Please repeat the entries word for word and keep the images out.

┌────────

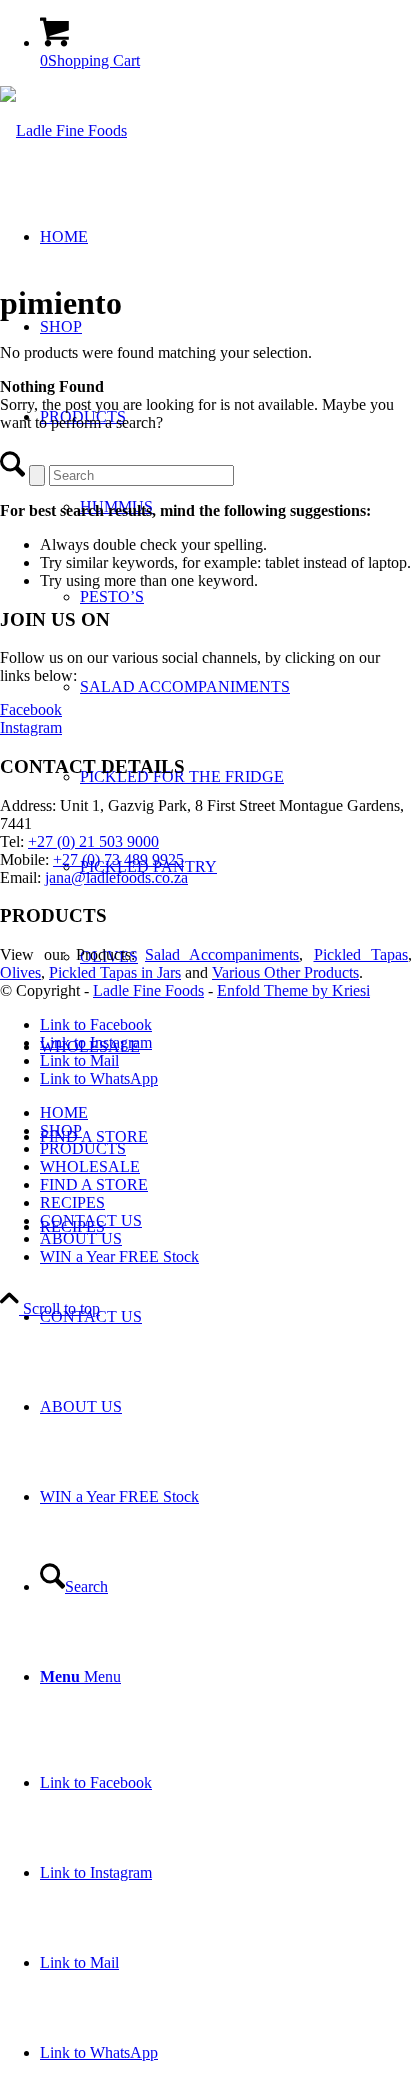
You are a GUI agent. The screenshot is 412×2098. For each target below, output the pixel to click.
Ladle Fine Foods (148, 990)
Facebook (31, 709)
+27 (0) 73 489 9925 (118, 859)
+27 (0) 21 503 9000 (93, 841)
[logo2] (63, 130)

└────────

» **Exercise response**
You are a GUI agent. The screenshot is 412×2098. For each target below, output the pixel to click.
Ladle Fine Foods (148, 990)
Facebook (31, 709)
+27 (0) 73 489 9925 (118, 859)
+27 (0) 21 503 9000 (93, 841)
[logo2] (63, 130)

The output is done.